The warning affects Donegal, Galway, Letrim, Mayo and Sligo.

Meanwhile, the Taoiseaqch Leo Varadkar has said he is shocked at the extensive damage caused by wild weather in Donegal.

In a video message, he sympathised with those affected and told locals in Donegal of the help available to them.

Update 3pm: The Government has said the amount victims of this week's Donegal floods receive will depend on how badly their house is damaged and their ability to meet the costs.

The Humanitarian Assistance Fund provides money for food, clothes and personal goods.

The Department of Social Protection said it would prioritise those most in need and those with losses which are not covered by insurance.

John McLaughlin from Donegal County Council said Council has been dealing "devastating" damage.

He said: "Places that would have been under one foot (of water) in the past would have been under three and four feet (this week). It has been coming down hillsides and crossing roads where you would not normally expect it whatsoever. The level of erosion and ripping apart the edges of roads and bridges - absolute devastation.

"Whole estate are flooded out. People were up to shoulder height in water within minutes; oil tanks and fences were washed away."

Update: 11.39am The Department of Social Protection has activated its humanitarian assistance fund for Donegal residents.

It follows devastating flooding earlier this week which has destroyed bridges and washed away roads.

However, the Department has not released details of how much money has been made available.

Residents have been questioning whether Donegal County Council was sufficiently prepared for the disaster.

Joe McHugh, the Government Chief Whip and Minister of State for Gaeilge, Gaeltacht and the Islands, visited some of those affected in Buncrana, Bridgend and Burnfoot in Donegal, and described scenes of devastation.

"It is essential that an emergency aid package is put together so we can help families rebuild their lives and so that bridges and roads washed away in the floods are restored as soon as possible," the Donegal TD said.

"We have heard incredible stories of neighbours saving neighbours at the height of the floods. It is a miracle no lives were lost during this weather event."

Joe McHugh

Six major bridges and roads will need to be repaired, including on the busy Moville to Muff road on Inishowen.

Mr McHugh, who is visiting more affected communities, said he would work with cabinet colleagues over the next few days to arrange a special emergency funding package for those hit by the floods.

Cars were washed away in places when the violent thunderstorms struck on Tuesday night.

Several people had a lucky escape yesterday when a main road in the village of Drumahoe, outside Derry, collapsed.

A number of people were walking on the road when a section crumbled into flood water.

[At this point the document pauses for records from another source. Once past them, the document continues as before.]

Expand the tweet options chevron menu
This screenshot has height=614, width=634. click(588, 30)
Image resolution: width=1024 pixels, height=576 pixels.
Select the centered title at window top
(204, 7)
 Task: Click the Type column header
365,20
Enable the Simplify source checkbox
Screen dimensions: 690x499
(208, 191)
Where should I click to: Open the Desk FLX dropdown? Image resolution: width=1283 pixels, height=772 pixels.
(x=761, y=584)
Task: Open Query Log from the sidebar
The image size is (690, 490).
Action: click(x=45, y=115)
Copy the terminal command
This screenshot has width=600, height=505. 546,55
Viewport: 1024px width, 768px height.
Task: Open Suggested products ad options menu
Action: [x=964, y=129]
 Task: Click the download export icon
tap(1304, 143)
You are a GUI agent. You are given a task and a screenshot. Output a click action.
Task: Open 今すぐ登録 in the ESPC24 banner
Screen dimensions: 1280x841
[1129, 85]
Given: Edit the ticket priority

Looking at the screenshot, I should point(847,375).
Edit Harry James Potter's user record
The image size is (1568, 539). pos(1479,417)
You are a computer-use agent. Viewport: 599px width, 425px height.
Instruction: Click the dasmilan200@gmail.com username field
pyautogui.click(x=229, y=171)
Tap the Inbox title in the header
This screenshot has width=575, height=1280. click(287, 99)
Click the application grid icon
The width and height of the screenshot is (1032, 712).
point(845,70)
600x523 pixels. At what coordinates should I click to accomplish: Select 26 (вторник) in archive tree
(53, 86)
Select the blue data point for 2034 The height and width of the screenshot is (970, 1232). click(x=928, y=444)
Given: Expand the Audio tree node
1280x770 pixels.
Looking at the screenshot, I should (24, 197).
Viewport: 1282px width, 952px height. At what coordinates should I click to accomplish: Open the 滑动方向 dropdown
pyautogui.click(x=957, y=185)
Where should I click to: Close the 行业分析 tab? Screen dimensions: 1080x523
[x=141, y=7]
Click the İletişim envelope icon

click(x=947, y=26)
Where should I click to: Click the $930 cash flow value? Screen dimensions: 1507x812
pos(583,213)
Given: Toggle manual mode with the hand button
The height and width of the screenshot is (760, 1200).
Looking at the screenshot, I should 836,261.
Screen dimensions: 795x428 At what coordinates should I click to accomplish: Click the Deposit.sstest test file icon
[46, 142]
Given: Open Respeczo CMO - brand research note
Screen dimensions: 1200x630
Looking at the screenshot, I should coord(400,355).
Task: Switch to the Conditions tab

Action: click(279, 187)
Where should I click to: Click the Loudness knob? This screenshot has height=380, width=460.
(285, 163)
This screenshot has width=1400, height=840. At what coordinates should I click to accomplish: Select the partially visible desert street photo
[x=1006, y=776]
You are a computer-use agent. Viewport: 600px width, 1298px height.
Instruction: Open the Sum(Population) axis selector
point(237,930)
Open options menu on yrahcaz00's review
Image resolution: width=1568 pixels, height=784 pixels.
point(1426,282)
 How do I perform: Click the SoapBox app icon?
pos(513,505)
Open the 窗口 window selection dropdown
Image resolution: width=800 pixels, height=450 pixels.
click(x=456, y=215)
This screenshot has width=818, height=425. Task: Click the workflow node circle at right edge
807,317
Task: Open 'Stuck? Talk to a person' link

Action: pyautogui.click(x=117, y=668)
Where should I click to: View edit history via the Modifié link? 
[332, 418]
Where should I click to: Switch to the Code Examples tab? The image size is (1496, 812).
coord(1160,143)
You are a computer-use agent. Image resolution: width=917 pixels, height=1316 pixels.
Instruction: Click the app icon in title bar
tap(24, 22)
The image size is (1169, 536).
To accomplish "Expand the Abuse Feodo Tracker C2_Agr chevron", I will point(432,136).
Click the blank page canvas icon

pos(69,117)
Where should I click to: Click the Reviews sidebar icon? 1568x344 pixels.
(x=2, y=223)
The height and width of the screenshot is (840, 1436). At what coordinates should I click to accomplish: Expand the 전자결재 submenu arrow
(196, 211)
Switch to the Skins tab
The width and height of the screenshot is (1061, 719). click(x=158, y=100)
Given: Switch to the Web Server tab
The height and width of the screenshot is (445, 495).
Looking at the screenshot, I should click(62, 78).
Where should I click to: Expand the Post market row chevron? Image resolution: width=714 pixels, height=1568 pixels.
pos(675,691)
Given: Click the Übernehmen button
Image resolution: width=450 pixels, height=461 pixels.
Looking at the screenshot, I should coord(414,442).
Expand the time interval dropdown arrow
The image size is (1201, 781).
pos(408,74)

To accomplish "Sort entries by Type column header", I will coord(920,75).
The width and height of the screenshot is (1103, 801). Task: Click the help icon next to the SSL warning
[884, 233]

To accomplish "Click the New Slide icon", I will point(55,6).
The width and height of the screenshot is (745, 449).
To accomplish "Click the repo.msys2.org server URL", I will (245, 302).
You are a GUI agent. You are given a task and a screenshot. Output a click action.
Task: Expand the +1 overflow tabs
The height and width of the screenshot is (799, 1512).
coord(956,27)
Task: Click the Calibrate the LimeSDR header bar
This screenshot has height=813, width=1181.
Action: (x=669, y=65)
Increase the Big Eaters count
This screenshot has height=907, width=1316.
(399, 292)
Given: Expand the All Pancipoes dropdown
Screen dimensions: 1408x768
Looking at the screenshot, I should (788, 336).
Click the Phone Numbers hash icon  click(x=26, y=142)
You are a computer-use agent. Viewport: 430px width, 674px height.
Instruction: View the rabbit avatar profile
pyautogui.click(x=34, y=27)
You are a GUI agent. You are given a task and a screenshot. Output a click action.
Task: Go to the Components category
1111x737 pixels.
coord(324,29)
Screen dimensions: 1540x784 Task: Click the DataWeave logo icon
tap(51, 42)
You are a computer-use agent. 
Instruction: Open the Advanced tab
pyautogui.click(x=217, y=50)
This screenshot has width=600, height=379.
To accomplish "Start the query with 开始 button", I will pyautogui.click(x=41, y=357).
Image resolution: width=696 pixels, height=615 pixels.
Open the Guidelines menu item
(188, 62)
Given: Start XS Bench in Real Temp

Sinkhole at Quigleys Point in Northern Donegal

In Burnfoot around 20 families in the Pairc an Grianan and Lios na Greine estates have been left homeless after their properties were severely damaged by flood water and raw sewage.

Firefighters saved 93 people, with the coast guard helping dozens of others.

Coast guard staff were also involved in the rescues of more than 30 people.

Earlier: Details of humanitarian funding for flood victims in Donegal will be announced today.

Dozens of people spent the night in emergency accommodation after unprecedented rainfall on Tuesday washed away roads, collapsed bridges and destroyed homes.

At least 250 houses have been affected.

Speaking from Donegal, Minister with responsibility for the area Kevin 'Boxer' Moran, said that he is committed to humanitarian relief for residents.

"You can imagine the scale of this damage that we now have to import culverts and look around the country [to see] what's available to us," he said.

"We need to put in the right measures for the long-term gain, particularly for the people of Donegal that have suffered this.

"As regards humanitarian aid for the people, that's something that has to happen."